The original recipe for key lime pie comes form the Florida Keys. Limes were an important part of life for English sailors who ate citrus fruit to fight off scurvy.
According to the Wikipedia article and this interesting article on epicurious.com, the key lime pie may have originally been made for fisherman who didn’t have many fresh ingredients. The original recipe supposedly comes from a woman named “Aunt Sally”. Although no one agrees on the crust (was there any?) or the topping (meringue, whipped cream or ice cream?), everyone agrees that the pie was made with canned, not fresh, milk because canned milk couldn’t spoil.
Key limes are smaller and more acidic than standard limes. They are also tangier and have more of a pucker in cooking and cocktails.

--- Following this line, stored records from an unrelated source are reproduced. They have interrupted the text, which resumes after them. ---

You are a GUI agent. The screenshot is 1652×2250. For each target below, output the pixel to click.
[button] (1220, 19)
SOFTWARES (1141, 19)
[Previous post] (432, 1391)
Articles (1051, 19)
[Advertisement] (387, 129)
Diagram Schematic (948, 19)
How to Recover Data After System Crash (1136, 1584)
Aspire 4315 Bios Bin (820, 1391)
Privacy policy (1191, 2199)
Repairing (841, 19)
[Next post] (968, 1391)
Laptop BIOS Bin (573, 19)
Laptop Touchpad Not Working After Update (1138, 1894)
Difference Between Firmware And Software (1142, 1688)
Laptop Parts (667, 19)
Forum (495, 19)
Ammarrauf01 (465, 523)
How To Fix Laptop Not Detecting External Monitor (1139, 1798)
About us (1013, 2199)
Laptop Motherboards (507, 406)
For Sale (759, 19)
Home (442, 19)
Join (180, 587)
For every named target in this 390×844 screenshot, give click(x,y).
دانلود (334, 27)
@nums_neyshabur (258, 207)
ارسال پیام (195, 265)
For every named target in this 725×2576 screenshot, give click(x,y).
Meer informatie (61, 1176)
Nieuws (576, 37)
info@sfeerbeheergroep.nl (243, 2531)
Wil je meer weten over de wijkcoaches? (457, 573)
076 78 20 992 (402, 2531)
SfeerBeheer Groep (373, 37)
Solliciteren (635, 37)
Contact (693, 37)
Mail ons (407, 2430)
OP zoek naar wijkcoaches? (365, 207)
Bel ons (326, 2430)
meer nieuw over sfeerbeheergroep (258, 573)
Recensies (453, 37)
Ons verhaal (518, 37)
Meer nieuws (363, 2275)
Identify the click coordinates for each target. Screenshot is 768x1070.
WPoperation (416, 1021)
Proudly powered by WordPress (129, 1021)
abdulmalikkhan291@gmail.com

Although key limes aren’t available here in France, the ones from Mexico make a decent substitute. And if you really can’t find fresh limes, you can try prepared juice like Pulco. Although it’s not as good as fresh squeezed juice, reducing the sugar to a minimum helps bring out the tanginess of the limes.
“Key” lime pie is simple, delicious, and almost foolproof. The hardest part about this pie is the meringue. If you keep the pie in the oven just a minute too long, the meringue will start to brown. It’ll still taste good, but just won’t be as pretty. For a foolproof version, skip the meringue and top with fresh whipped cream.
Key Lime Pie ingredients
- 250 grams Graham Crackers (or 125 grams each Petit Beurre and Speculoos).
- 3 tablespoons (45 g) melted butter
- 3 egg yolks
- zest of 2 limes
- 1 can (about 14 oz / 400 ml) can sweetened condensed milk
- 2/3 cup (150 ml) freshly squeezed lime juice (about 4 limes)
- 4 egg whites
- ¼ cup (25 g) superfine sugar (or less)
- ¼ teaspoon cream of tartar or white vinegar
Directions to make a Key Lime Pie:
- Preheat oven to 350°F (180 °C).
- Make the pie crust. Crush the cookies and added the melted butter. Pat the crust into a pie plate (I use my hands, but you can also use the back of a spatula). Bake the pie crust for about 8 minutes.
- While the crust is baking, make the filling. Beat the egg yolks, condensed milk, lime juice and zest. Beat until it is a little frothy. Remove the crust from the oven and pour in the batter. Bake for another 8-10 minutes, until the filling begins to set. In the meantime, make the meringue.
- Put the egg whites, vanilla, sugar and vinegar (or cream of tartar) in a glass bowl. Beat on low-medium speed with an electric mixer until the mixture is white and shiny and forms peaks.
- Cover the pie with meringue. Take a medium sicilcone spatula (or spoon) and put dollops around the outside edge of the pie, making a circle of meringue. starting from the outside in, put dollops of meringue until the pie is covered. Bake for another few minutes until the meringue starts to set but before it starts to turn brown. Put in the refrigerator to cool for a couple of hours before eating.